[start Task inputs]
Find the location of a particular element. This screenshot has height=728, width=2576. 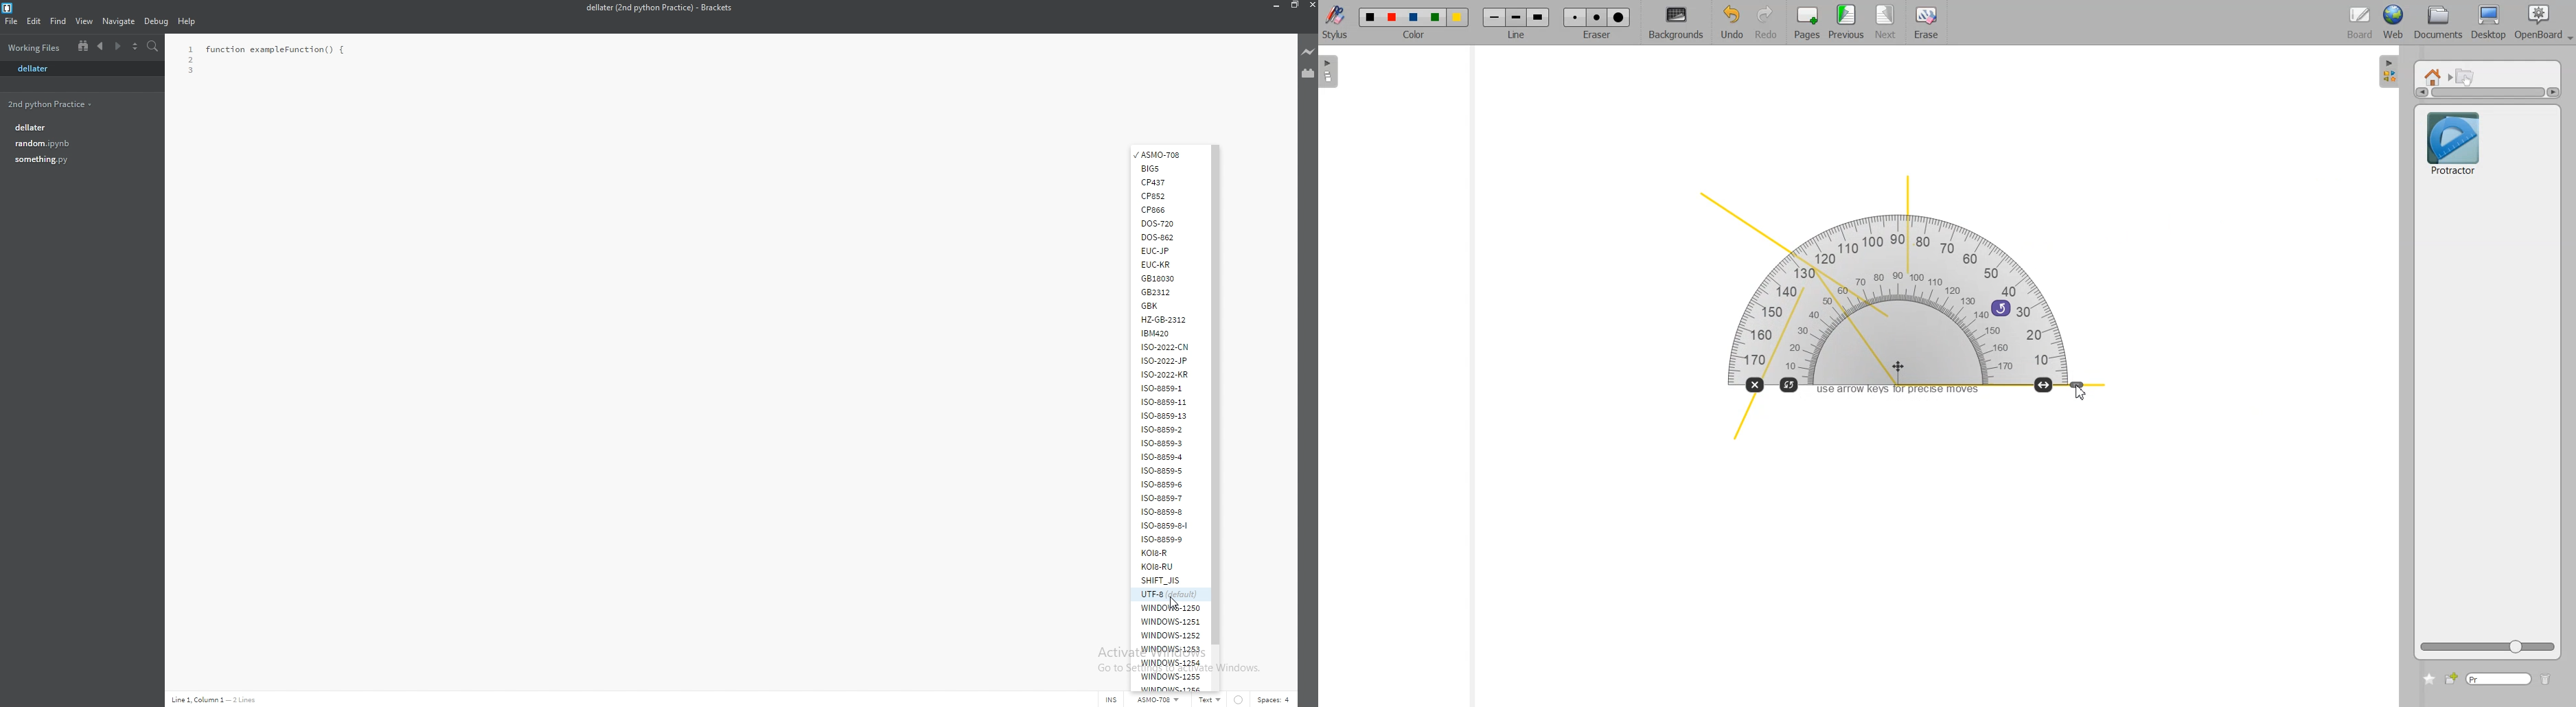

k018-ru is located at coordinates (1169, 567).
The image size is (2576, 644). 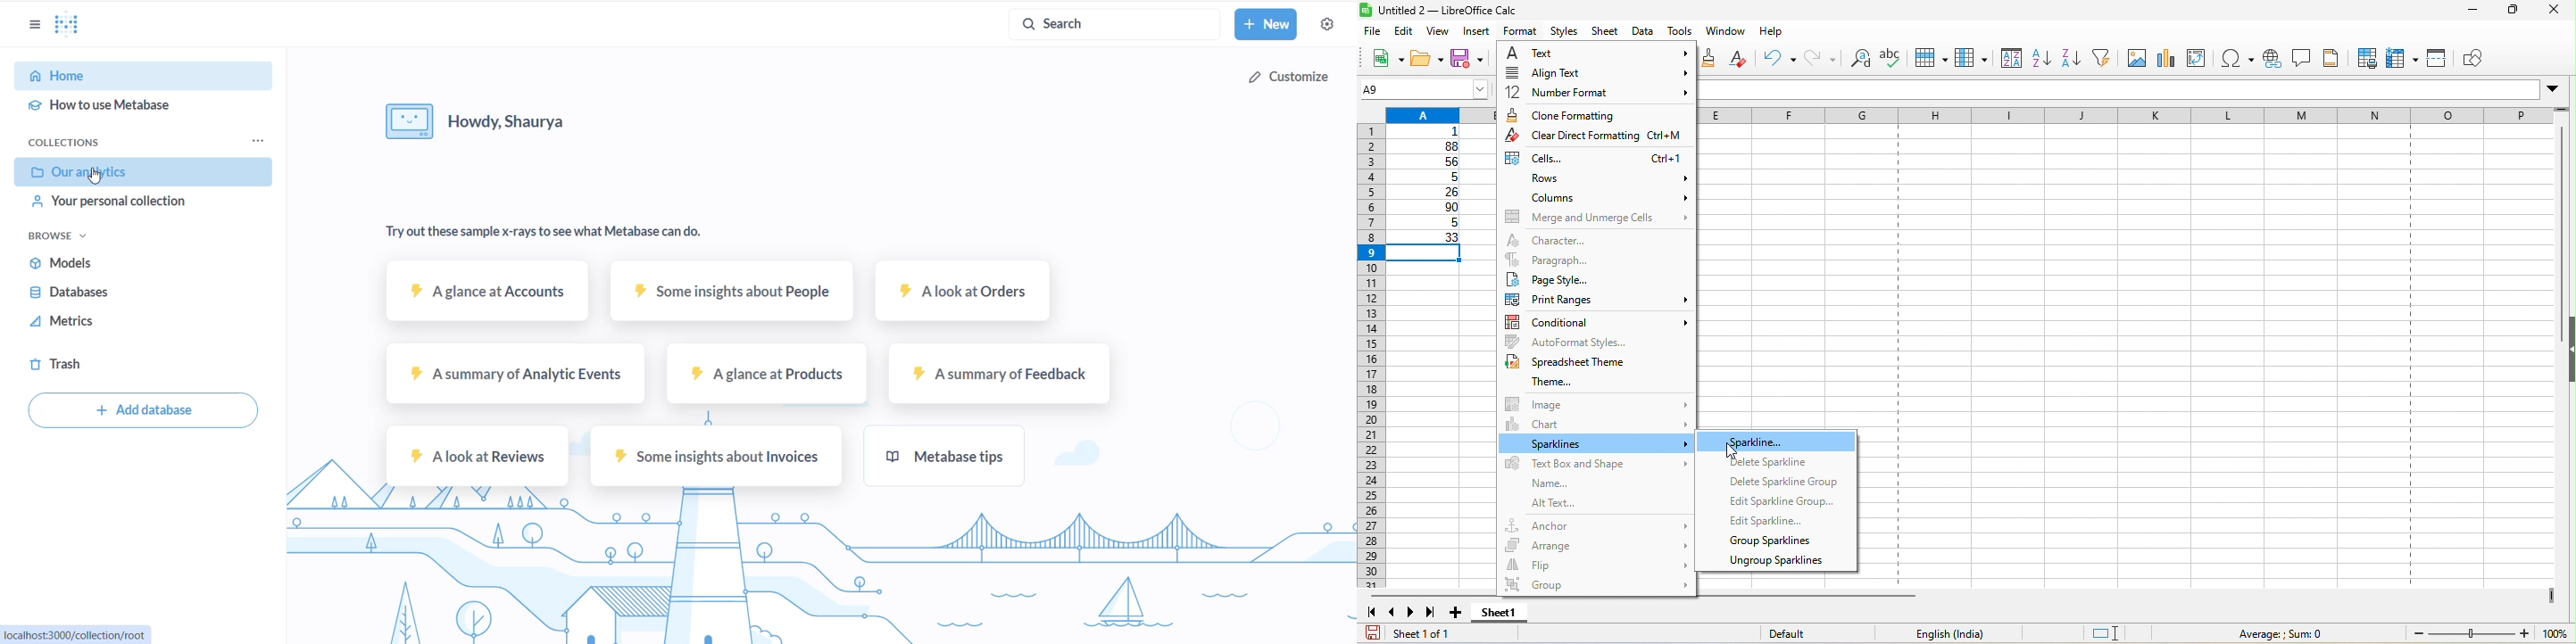 What do you see at coordinates (2477, 60) in the screenshot?
I see `show draw function` at bounding box center [2477, 60].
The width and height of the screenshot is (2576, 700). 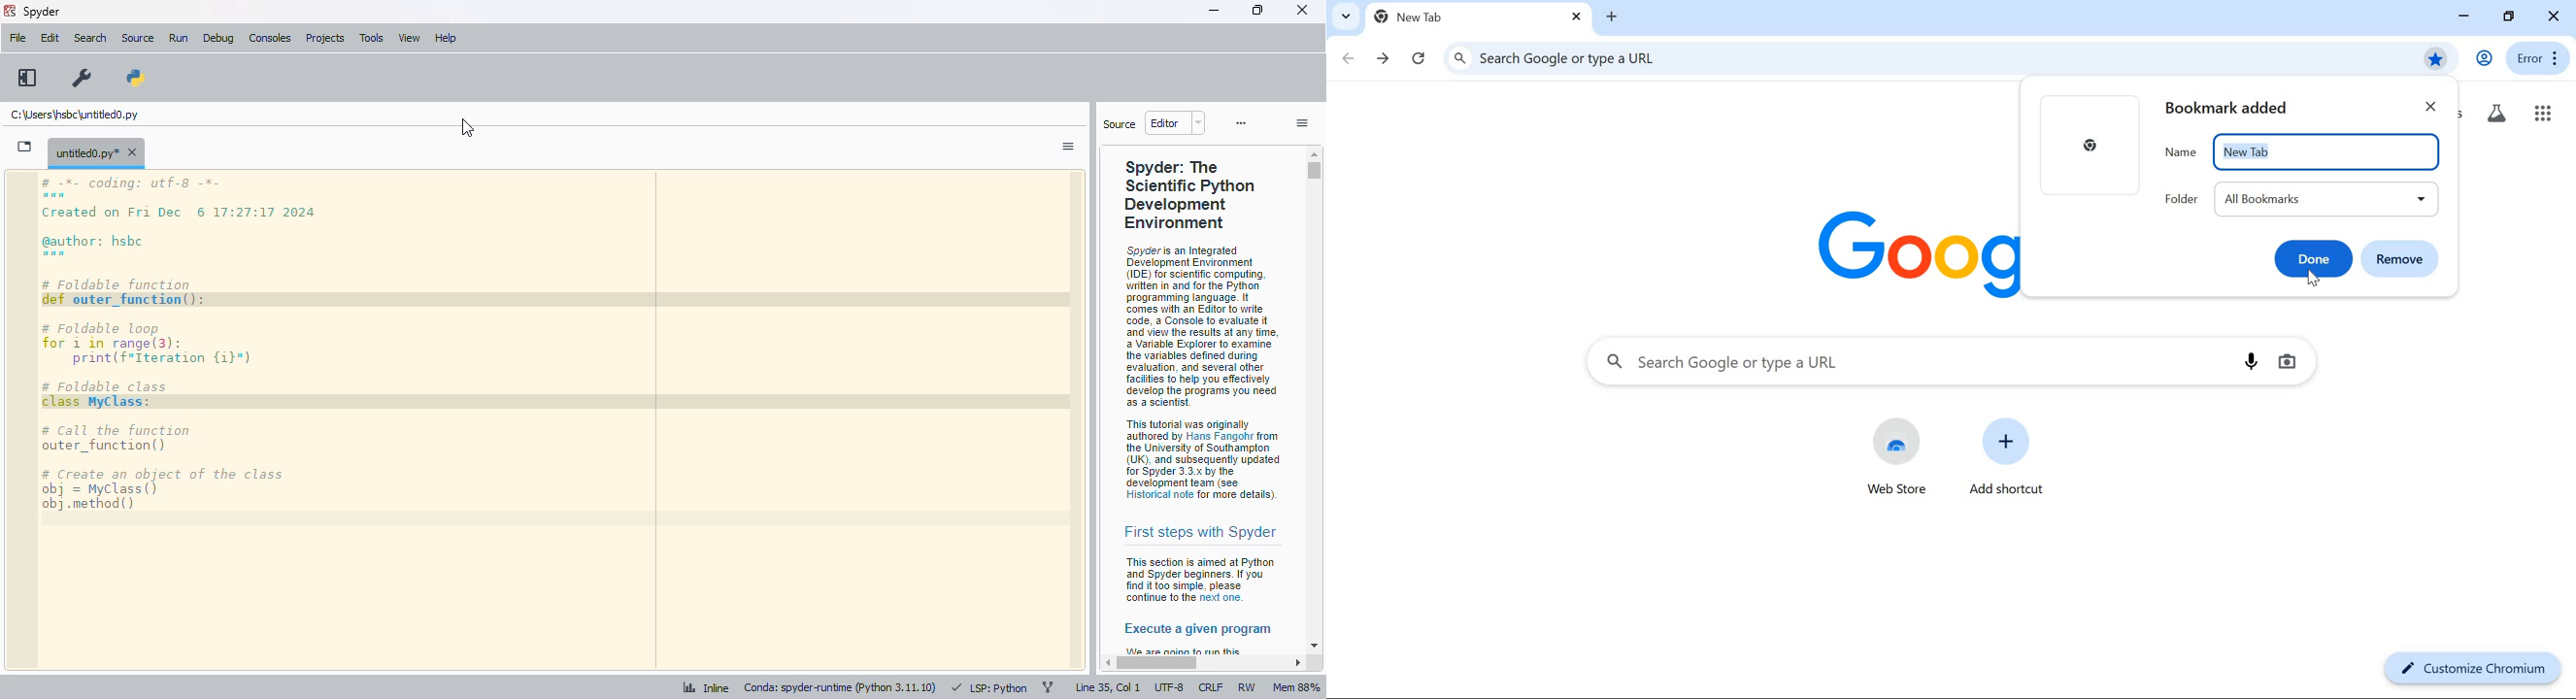 What do you see at coordinates (1304, 11) in the screenshot?
I see `close` at bounding box center [1304, 11].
[end Task inputs]
**Exercise objective:**
Repeat the records word for word, from their very first line through the line that contains "k018-ru is located", including that line. Leave the pictures out.

**The completed task:**
Find the location of a particular element. This screenshot has height=728, width=2576. 

k018-ru is located at coordinates (1169, 567).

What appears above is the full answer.